Work to complete :: Some lines in the listing may contain the word "agent". Say how many, with the number alone.

Material supplied ::

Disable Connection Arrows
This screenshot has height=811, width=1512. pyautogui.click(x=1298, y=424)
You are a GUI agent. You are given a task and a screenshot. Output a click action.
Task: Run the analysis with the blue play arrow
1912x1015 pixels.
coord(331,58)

* * *

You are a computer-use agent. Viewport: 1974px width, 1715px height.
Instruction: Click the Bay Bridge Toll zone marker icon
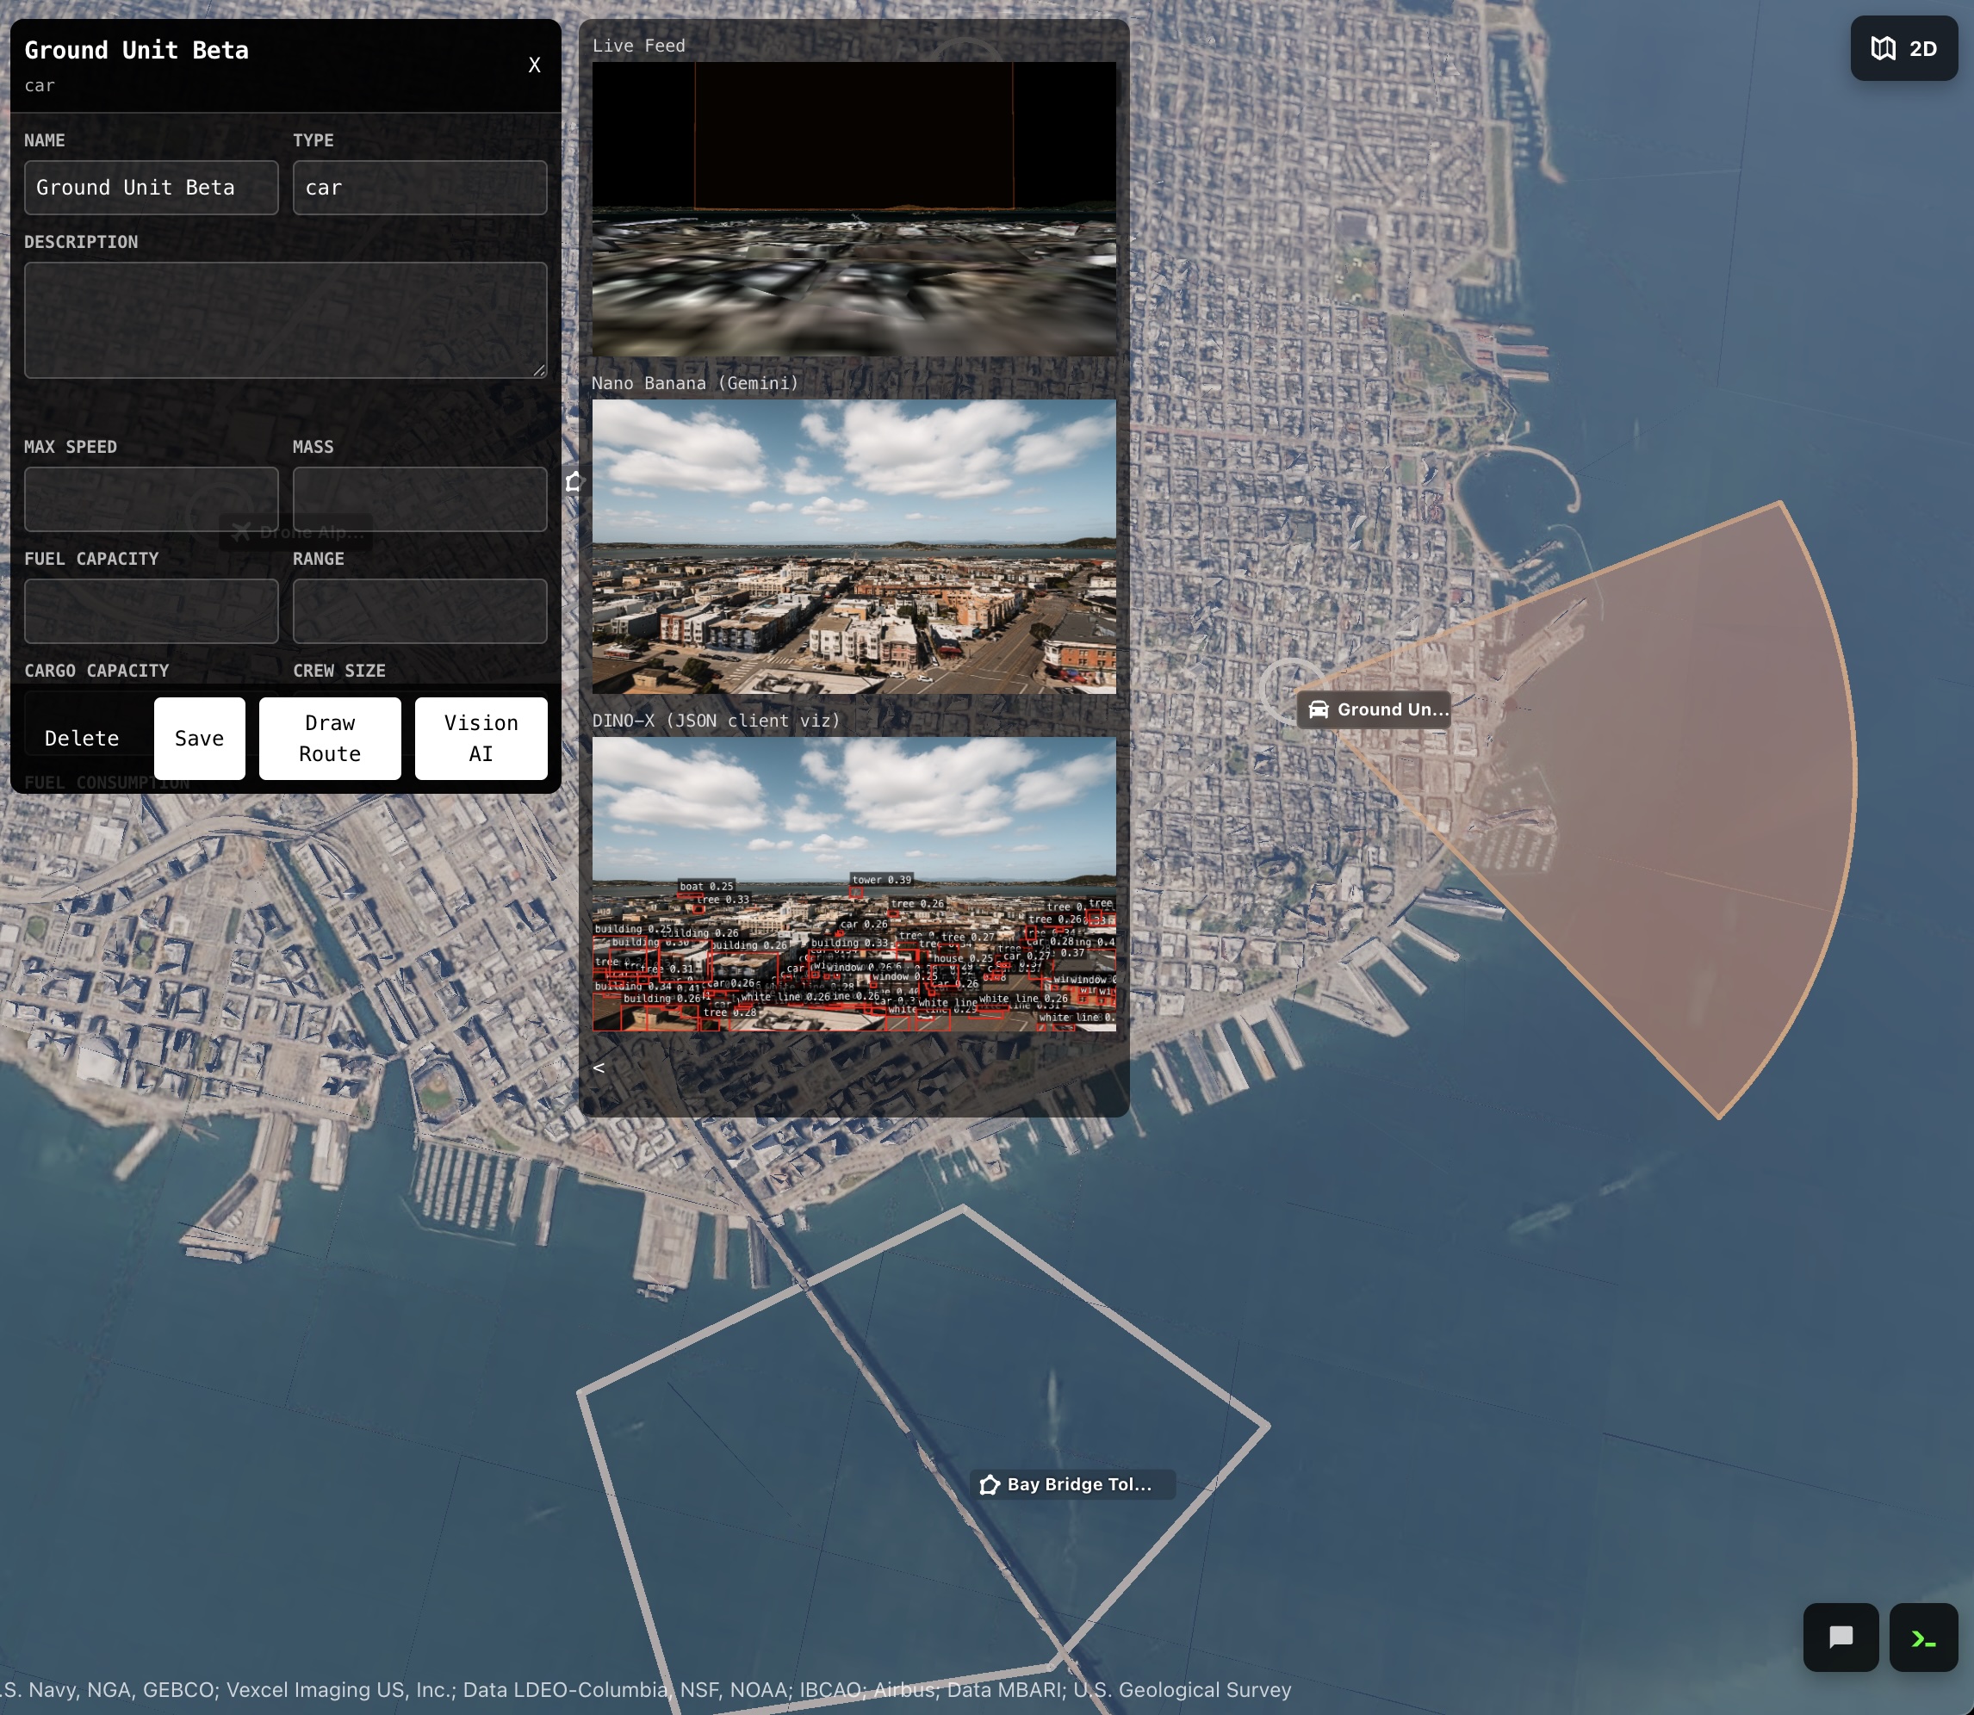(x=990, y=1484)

---

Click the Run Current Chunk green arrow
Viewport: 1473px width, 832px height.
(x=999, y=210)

Task result :: 2